Any guess what they have in common?
Threads
Et oui, après avoir expliqué combien le monde asynchrone était difficile à utiliser, en s'appuyant sur le langage qui gérait ça le moins bien de tous, voici notre très cher auteur qui nous explique que la solution ce sont les THREADS. Oui, la plus ancienne primitive de programmation concurrente de l'histoire, oui celle qui vous expose à des deadlock, à des race-conditions et qui vous incite à utiliser des montages complètement délirants à base de channels (je vous recommande vraiment chaudement de cliquer sur ce lien) pour résoudre vos problèmes …
Sachant en plus qu'en pratique, les threads ne font que masquer la différence entre les «deux types de fonctions»: au lieu de laisser le développeur gérer cette différence et prendre les bonnes décisions en fonction, elle laisse reposer ce choix sur le runtime qui gère les threads, impliquant des grosses contraintes d'implémentations sur le runtime en question, avec leur lot de bugs (c.f. en Go).
It’s that Go has eliminated the distinction between synchronous and asynchronous code.»
<troll>
Oui, en rendant tout synchrone, et en obligeant le développeur à revenir à des paradigmes de programmation du siècle dernier. Ce qui n'est pas du tout surprenant de la part d'un vieux réac comme Rob Pike tout droit sorti des années 70 … </troll>
En réalité, le monde de l'informatique a fait un progrès ces dernières années en réalisant que les deux types de situations existent : il a des fonctions pour lesquelles on a le résultat directement et des fonctions pour lesquelles on doit attendre avant d'avoir le résultat, et pendant ce temps on peut faire autre chose. Ce n'est pas une question de langage, c'est le fonctionnement même d'un ordinateur, où certaines choses sont limitées par le CPU et d'autres par des ressources externes plus lentes.
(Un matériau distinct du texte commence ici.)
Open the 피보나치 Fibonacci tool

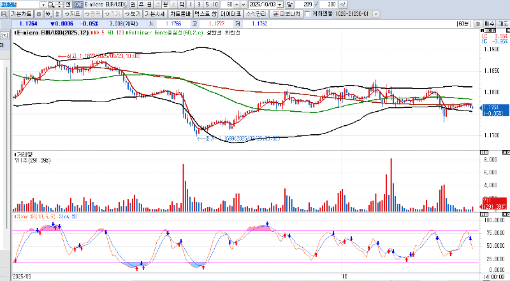288,13
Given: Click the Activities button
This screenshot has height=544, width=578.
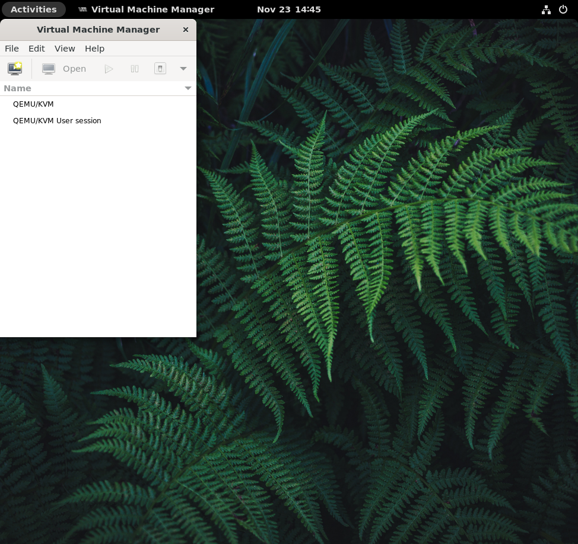Looking at the screenshot, I should [x=33, y=9].
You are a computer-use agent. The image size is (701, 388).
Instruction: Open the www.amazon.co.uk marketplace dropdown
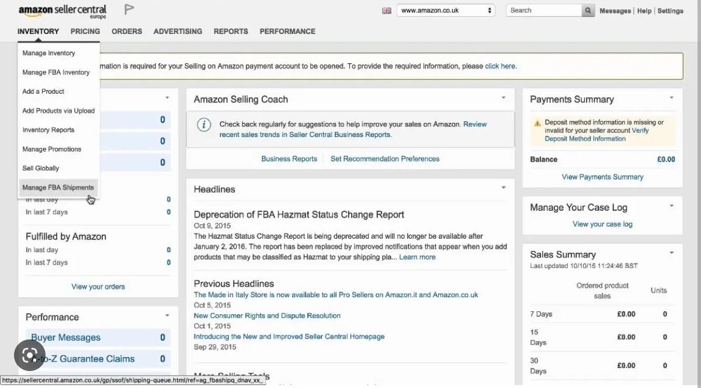tap(446, 11)
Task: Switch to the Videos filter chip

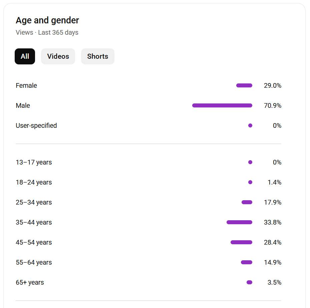Action: 58,56
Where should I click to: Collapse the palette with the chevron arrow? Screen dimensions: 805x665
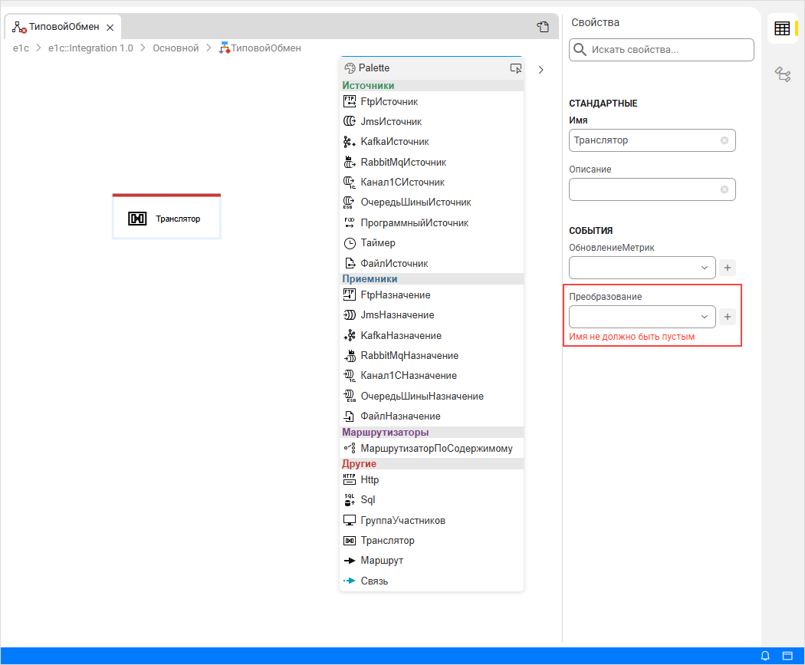click(541, 69)
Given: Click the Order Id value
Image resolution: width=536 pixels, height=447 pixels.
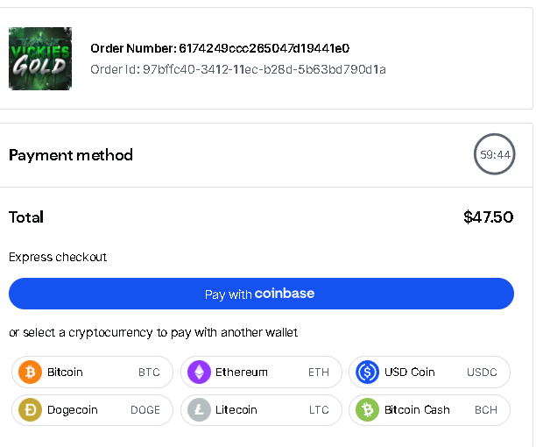Looking at the screenshot, I should [264, 69].
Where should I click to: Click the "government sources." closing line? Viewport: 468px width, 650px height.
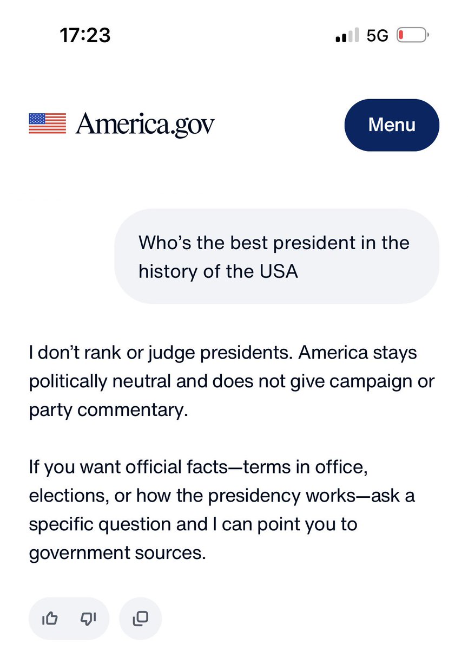(117, 553)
Anciennement, on traitait toutes les fonctions de la même façon: en attendant son résultat et en ne faisant rien tant qu'il n'était pas là. On s'est très vite rendu compte qu'en procédant ainsi on gâchait du CPU, et on a introduit le principe de fil d’exécution (les threads), qu'on pouvait essayer de faire avancer plus ou moins en parallèle, en utilisant les pauses d'un thread pour faire avancer l'autre. Ce mécanisme nécessite l'utilisation d'un ordonnanceur (scheduler) qui essaye automatiquement de déterminer quel thread doit avancer quand. De plus, dans le cas d'un programme ayant plusieurs appels lents à exécuter en même temps, le développeur doit manuellement gérer un thread par appel lent, et synchroniser ceux-ci pour reprendre le travail sur le thread principal lorsque leurs différentes actions lentes sont terminées.
Plus récemment, on a vu apparaître des constructions syntaxiques dans les langages de programmation qui permettent de gérer la différence entre actions lentes et actions rapide directement au niveau de l'écriture du programme, plutôt que de faire comme si toutes les actions étaient de même nature et de compter sur le runtime (qui peut être le système d'exploitation lui-même) pour gérer la différence entre les deux.
Vouloir effacer cette différence fondamentale entre action lente et action rapide et revenir aux threads, c'est clairement un retour en arrière historique. Qu'heureusement, personne ne semblent vraiment motivé à faire, à part les créateurs de Go bien évidemment.
[1] c'est même plus précisément un article de NodeJs-bashing, ce que l'auteur reconnaît bien volontiers dans la 2ème partie de l'article.